== Segment start ==

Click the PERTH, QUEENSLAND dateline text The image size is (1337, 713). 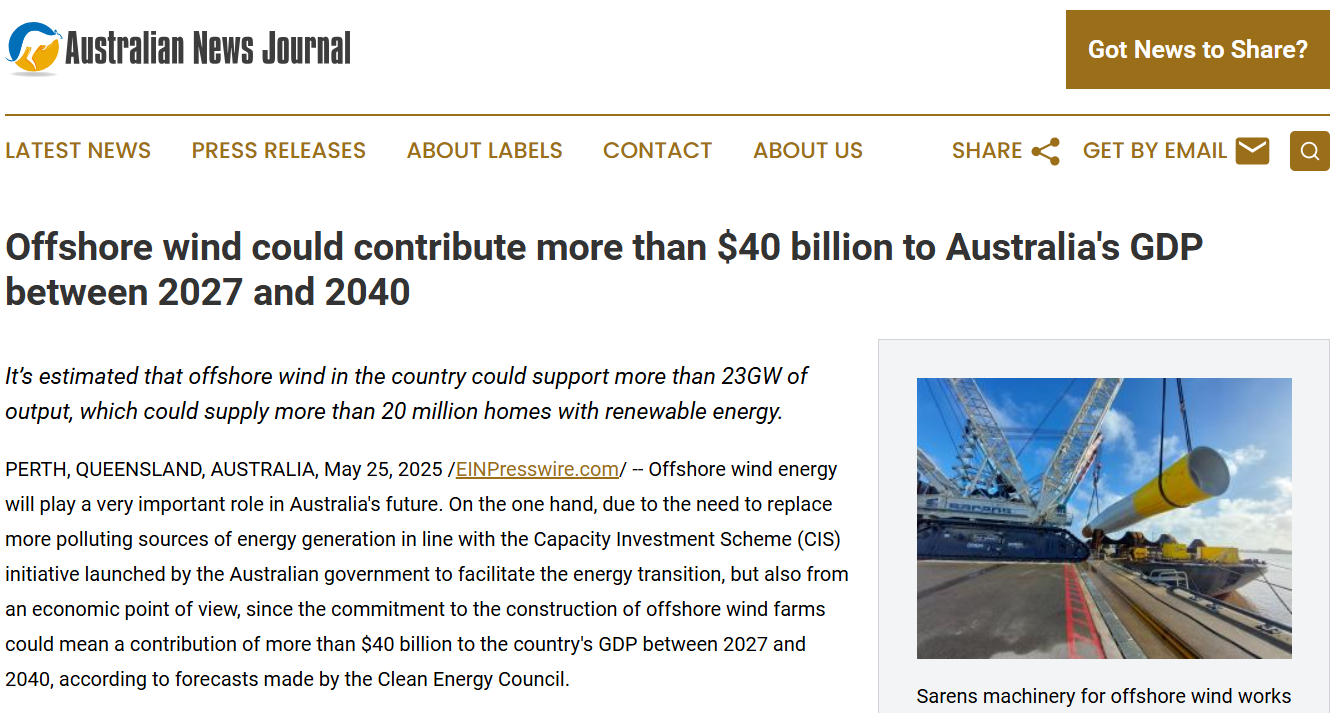coord(160,469)
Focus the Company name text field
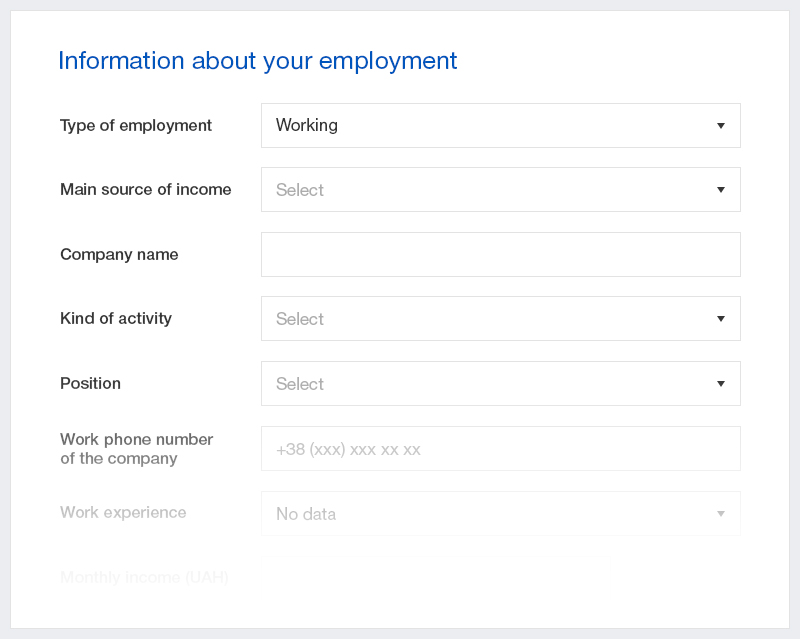800x639 pixels. (x=500, y=255)
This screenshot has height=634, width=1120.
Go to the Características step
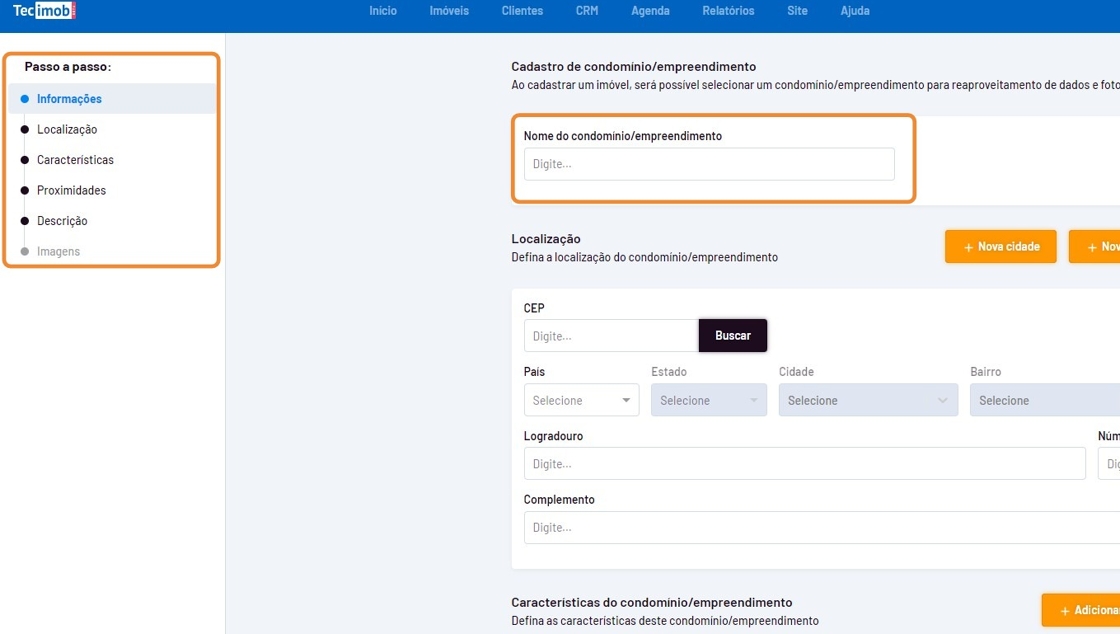75,160
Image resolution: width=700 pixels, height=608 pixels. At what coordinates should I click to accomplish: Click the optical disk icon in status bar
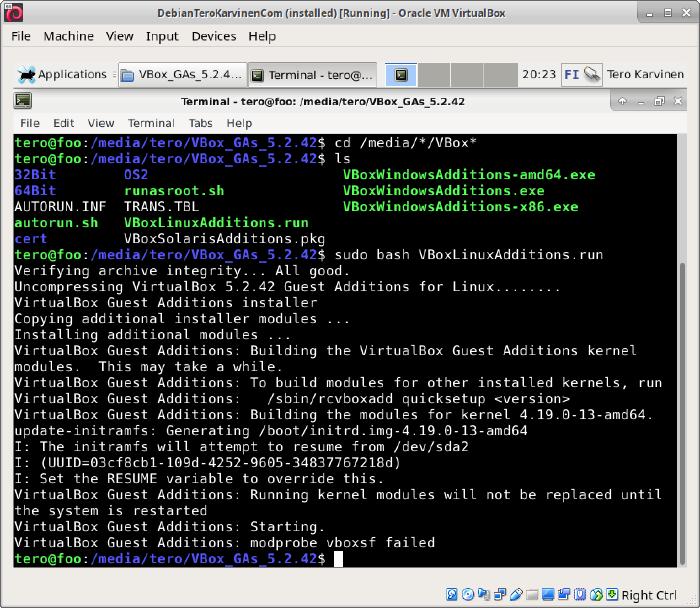pos(468,595)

== Segment end ==

• _Exercise requirements_:
For this task, give again exactly the lines from the line with "Image resolution: width=700" through the end of the entries, including both ends, and omit the pictures.

• _Response_:
Image resolution: width=700 pixels, height=608 pixels. At what coordinates should I click to accomplish: Click the optical disk icon in status bar
pos(468,595)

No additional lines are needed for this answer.